Dalam berbagai tradisi dan budaya di Nusantara, orangtua masih mengambil peran besar bagi kehidupan anak-anaknya. Ini jadi karakteristik tersendiri bagi generasi sandwich kita. Kondisi ini juga terkonfirmasi pada jajak pendapat Litbang Kompas yang menyebutkan responden tak keberatan mengurus orangtua.
Konteks kehadiran anak dan orangtua, bahkan sanak saudara, dalam sebuah keluarga masih dirasakan bukan sebagai beban, tapi justru anugerah dan kebahagiaan.
Pilar penopang
Terlepas dari budaya dan kearifan lokal tersebut, penting untuk mencermati situasi yang dihadapi generasi sandwich di Indonesia. Meski dampak psikis dari beban yang ditanggung mungkin tak terlalu terlihat, secara kesejahteraan, generasi sandwich perlu ditopang. Hal ini untuk mengupayakan kualitas hidup penduduk Indonesia yang lebih tinggi.
Generasi sandwich adalah kondisi tak ideal yang laten. Tak langsung terlihat dengan jelas, tetapi dapat menjadi pendorong munculnya masalah lain.
Memutus rantai persoalan generasi sandwich akan mengurangi potensi permasalahan sekaligus bisa mendorong peluang positif bonus demografi. Dengan usia produktif yang meningkat, diharapkan sebuah lompatan besar dalam pembangunan dan kemajuan bisa dicapai. Namun, beban berat generasi sandwich menjadi penghambat terwujudnya SDM berkualitas yang seharusnya terbentuk saat berlangsungnya bonus demografi.
Mengupayakan putusnya rantai generasi sandwich sekaligus menjaga kualitas SDM menjadi penting di sini. Memutus rantai generasi sandwich ini menjadi tanggung jawab bersama, baik individu, keluarga, masyarakat, maupun pemerintah. Individu dan keluarga membutuhkan lingkungan yang mendukung agar mampu keluar dari beban yang ada.

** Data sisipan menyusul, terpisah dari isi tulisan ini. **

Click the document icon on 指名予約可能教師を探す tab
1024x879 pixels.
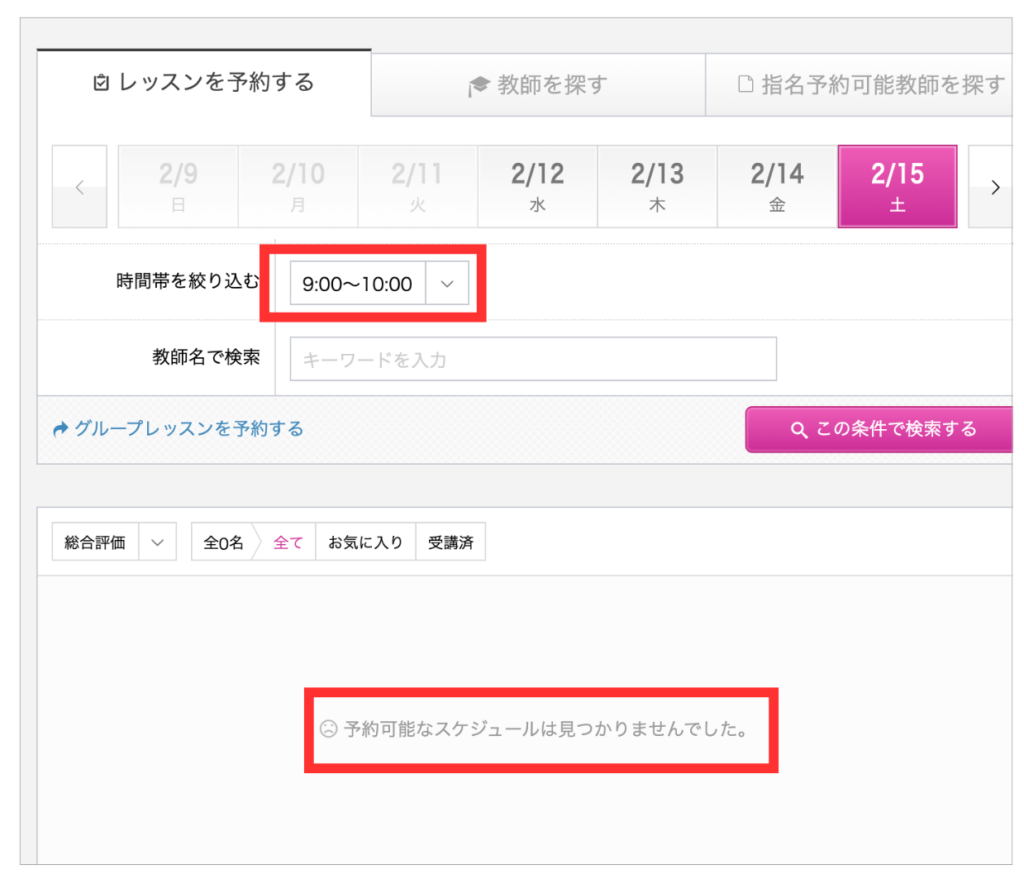pos(745,84)
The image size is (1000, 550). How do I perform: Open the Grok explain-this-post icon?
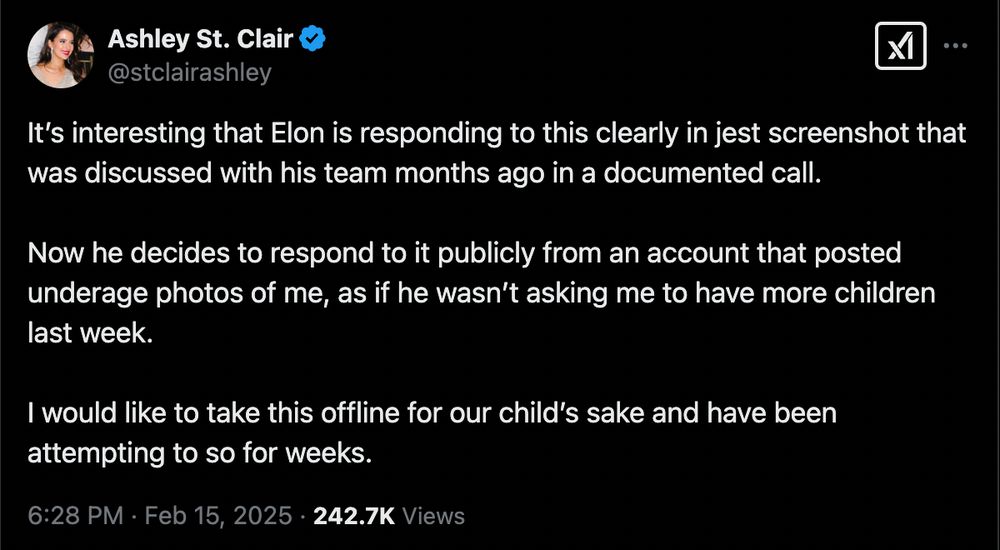pyautogui.click(x=901, y=45)
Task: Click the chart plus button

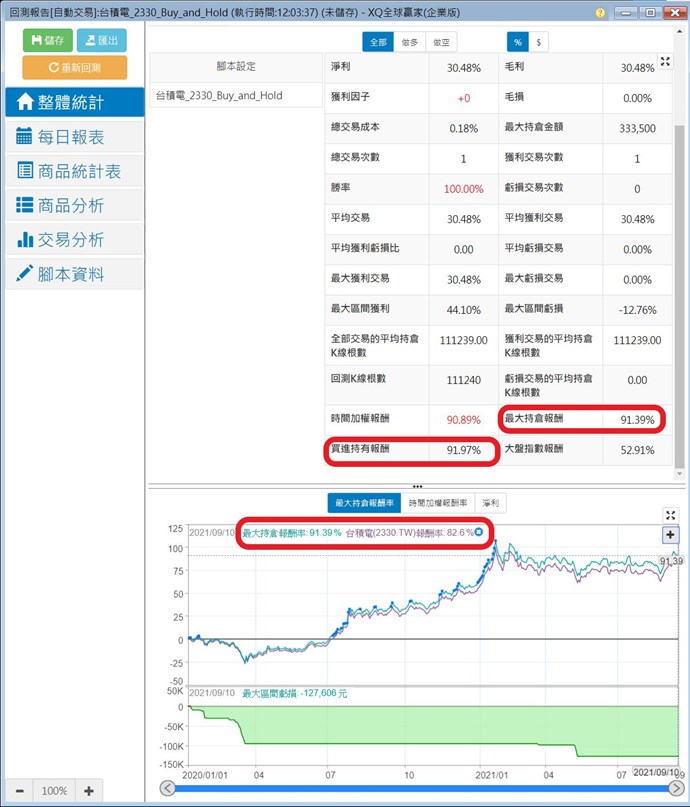Action: (670, 535)
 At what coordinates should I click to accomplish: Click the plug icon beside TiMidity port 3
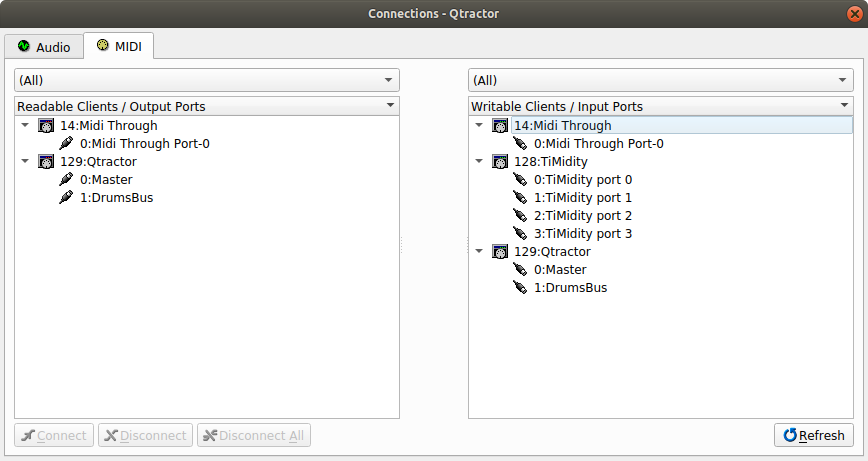520,233
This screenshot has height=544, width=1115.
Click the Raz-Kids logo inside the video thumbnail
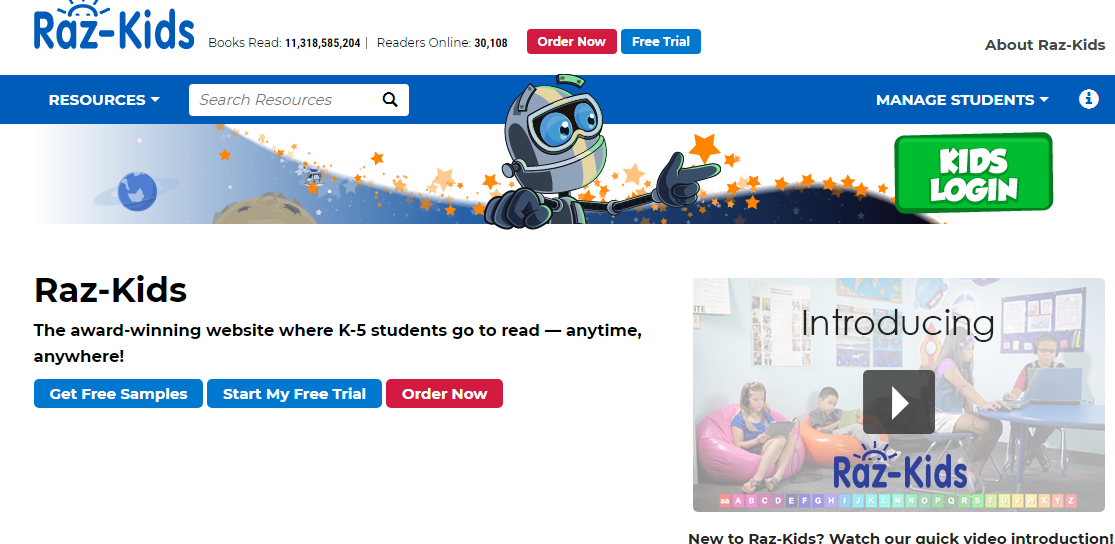900,468
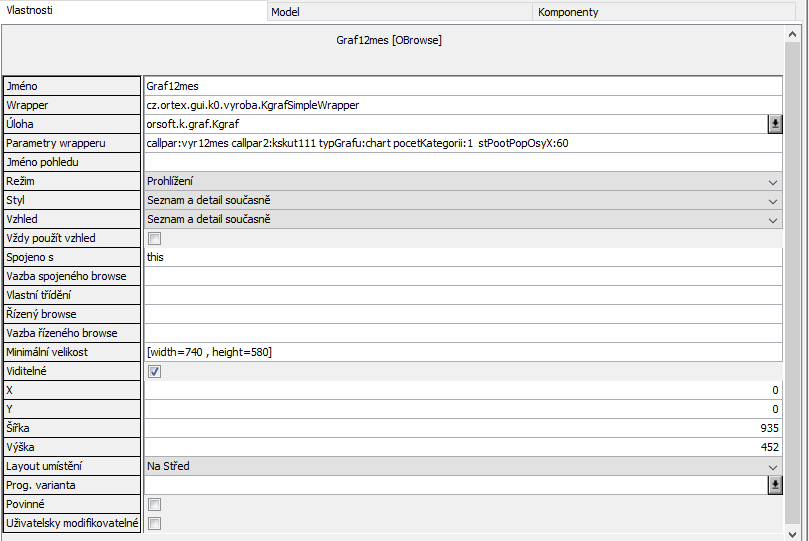Enable the Vždy použít vzhled checkbox

pyautogui.click(x=154, y=238)

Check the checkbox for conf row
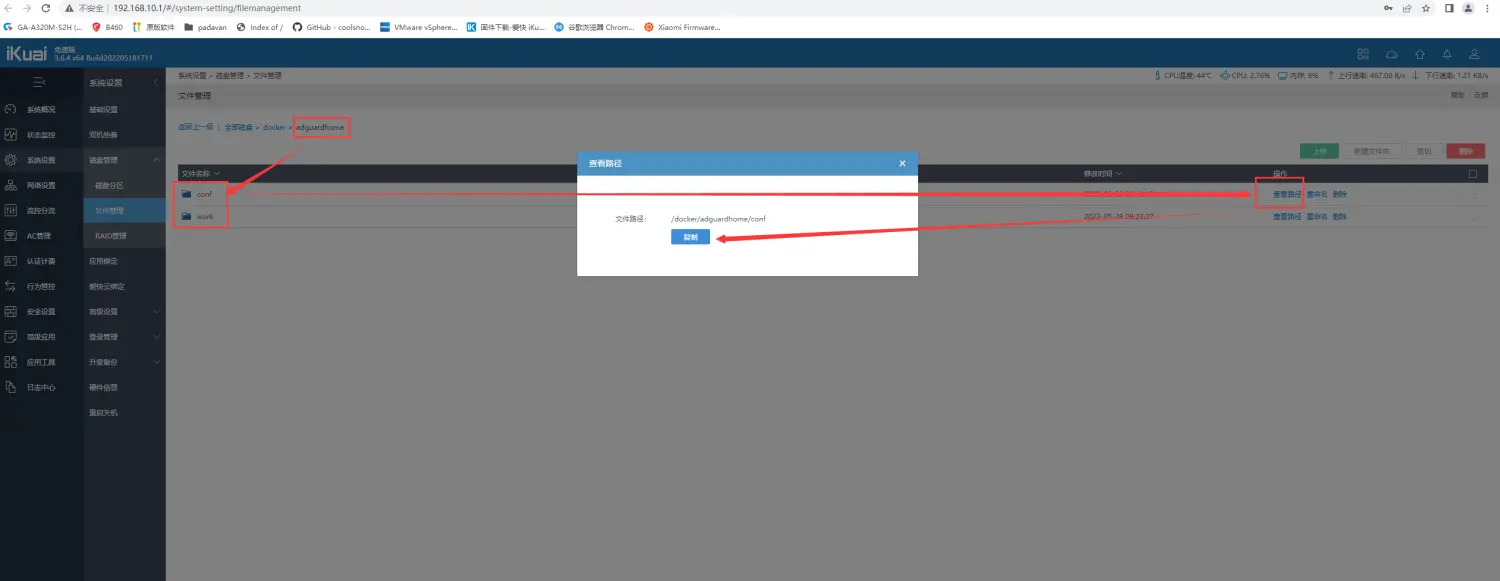[x=1472, y=193]
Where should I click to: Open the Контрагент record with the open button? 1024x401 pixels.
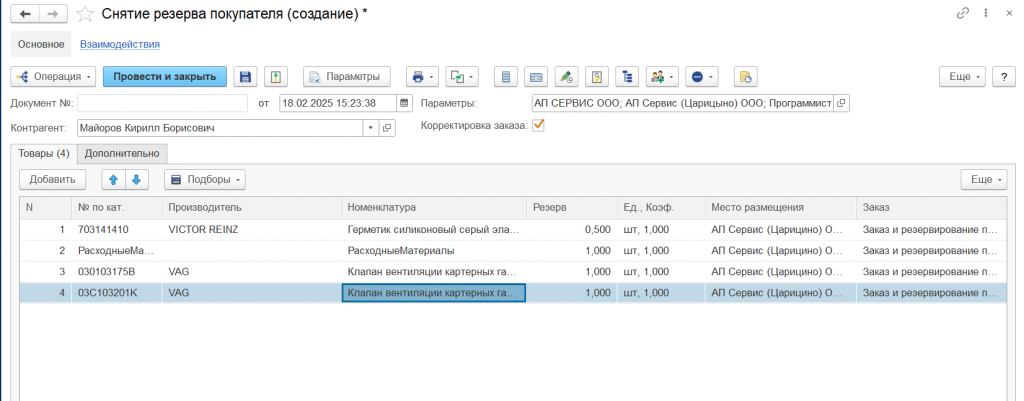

Bagi masyarakat, membangun solidaritas dan kekuatan sosial penting untuk dilakukan. Pemerintah sendiri membutuhkan penajaman atas program pembangunan yang dilaksanakan.
Dari sisi individu dan lingkungan keluarga, perlu dibangkitkan pemahaman bahwa beban generasi sandwich merupakan kondisi yang harus segera dituntaskan. Perubahan pandangan dan pemahaman terhadap pola hidup, pola asuh, dan kekuatan untuk jadi kreatif dalam mencari sumber pendapatan diharapkan bisa membantu generasi sandwich keluar dari jepitan berat. Pola hidup tak konsumtif, tak terjebak tren hidup yang tak sesuai kondisi, dan mengelola kebutuhan dengan baik menjadi penting.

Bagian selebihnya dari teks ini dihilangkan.